Imagine what you’ll know tomorrow

UFO galaxy - image from Hubble Space Telescope

The UFO galaxy (NASA/ESA Hubble Space Telescope)

I’m soooo looking forward to seeing Prometheus, the new Alien (it’s definitely not a) prequel. I’m expecting a beautiful, scary, portentous film about the idea of human life being seeded by an alien race – I can’t wait!

But I stumbled across Men in Black on TV this weekend and I realised that some of my favourite science fiction moments come from a rather silly comedy featuring giant cockroaches and Will Smith.

Take this beautiful exchange between James Edwards (Will Smith) and Kay (Tommy Lee Jones), as Kay explains how the Men in Black exist to police the many unnoticed aliens who make Earth their home.

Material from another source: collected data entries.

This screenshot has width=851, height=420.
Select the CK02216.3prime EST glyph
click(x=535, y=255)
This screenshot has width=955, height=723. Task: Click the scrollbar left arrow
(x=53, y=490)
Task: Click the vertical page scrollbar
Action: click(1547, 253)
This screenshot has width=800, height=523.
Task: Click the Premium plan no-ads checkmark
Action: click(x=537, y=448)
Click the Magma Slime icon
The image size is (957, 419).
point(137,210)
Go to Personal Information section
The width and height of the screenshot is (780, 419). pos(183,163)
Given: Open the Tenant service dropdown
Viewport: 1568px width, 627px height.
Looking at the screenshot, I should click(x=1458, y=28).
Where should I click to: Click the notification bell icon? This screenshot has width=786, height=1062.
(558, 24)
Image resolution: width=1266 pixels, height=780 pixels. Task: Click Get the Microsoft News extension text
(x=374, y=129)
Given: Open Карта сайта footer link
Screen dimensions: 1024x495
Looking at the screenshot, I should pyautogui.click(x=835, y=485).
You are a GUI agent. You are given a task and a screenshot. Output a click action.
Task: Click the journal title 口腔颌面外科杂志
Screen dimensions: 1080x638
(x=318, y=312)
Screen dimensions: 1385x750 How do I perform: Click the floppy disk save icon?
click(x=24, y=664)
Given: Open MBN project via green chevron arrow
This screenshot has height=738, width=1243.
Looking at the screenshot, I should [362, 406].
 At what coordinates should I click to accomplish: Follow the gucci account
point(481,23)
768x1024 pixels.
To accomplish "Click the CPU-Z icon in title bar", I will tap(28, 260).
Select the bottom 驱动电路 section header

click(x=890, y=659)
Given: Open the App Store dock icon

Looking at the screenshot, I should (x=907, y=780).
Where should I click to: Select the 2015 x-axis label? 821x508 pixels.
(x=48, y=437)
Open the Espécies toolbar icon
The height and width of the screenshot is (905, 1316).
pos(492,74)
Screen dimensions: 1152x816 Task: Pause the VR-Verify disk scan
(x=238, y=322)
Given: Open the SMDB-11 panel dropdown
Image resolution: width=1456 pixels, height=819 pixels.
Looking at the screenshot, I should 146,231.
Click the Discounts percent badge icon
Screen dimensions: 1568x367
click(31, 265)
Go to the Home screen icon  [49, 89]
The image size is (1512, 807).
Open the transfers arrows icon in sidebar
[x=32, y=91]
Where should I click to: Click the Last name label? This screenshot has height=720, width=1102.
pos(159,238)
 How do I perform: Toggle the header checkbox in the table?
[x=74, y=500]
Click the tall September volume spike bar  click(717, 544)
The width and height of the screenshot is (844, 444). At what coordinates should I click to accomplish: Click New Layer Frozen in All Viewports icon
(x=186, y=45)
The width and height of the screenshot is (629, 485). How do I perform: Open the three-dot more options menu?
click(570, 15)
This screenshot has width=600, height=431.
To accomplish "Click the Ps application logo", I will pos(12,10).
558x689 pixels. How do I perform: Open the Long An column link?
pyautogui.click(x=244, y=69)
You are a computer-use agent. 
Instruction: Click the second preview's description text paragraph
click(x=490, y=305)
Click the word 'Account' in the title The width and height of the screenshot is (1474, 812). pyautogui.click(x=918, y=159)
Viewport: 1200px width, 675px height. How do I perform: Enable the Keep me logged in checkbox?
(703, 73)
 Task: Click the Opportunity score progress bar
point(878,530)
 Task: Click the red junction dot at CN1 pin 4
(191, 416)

Edwards: Why the big secret? People are smart. They can handle it.
Kay: A person is smart. People are dumb, panicky dangerous animals and you know it. Fifteen hundred years ago, everybody knew the Earth was the center of the universe. Five hundred years ago, everybody knew the Earth was flat, and fifteen minutes ago, you knew that humans were alone on this planet. Imagine what you’ll know tomorrow.

I can’t convey the way Tommy Lee Jones delivers this onscreen, with his world-weary, cynical and yet wondering tone (watch it here). But what a great quote! “Imagine what you’ll know tomorrow” should be the tagline for the whole of science.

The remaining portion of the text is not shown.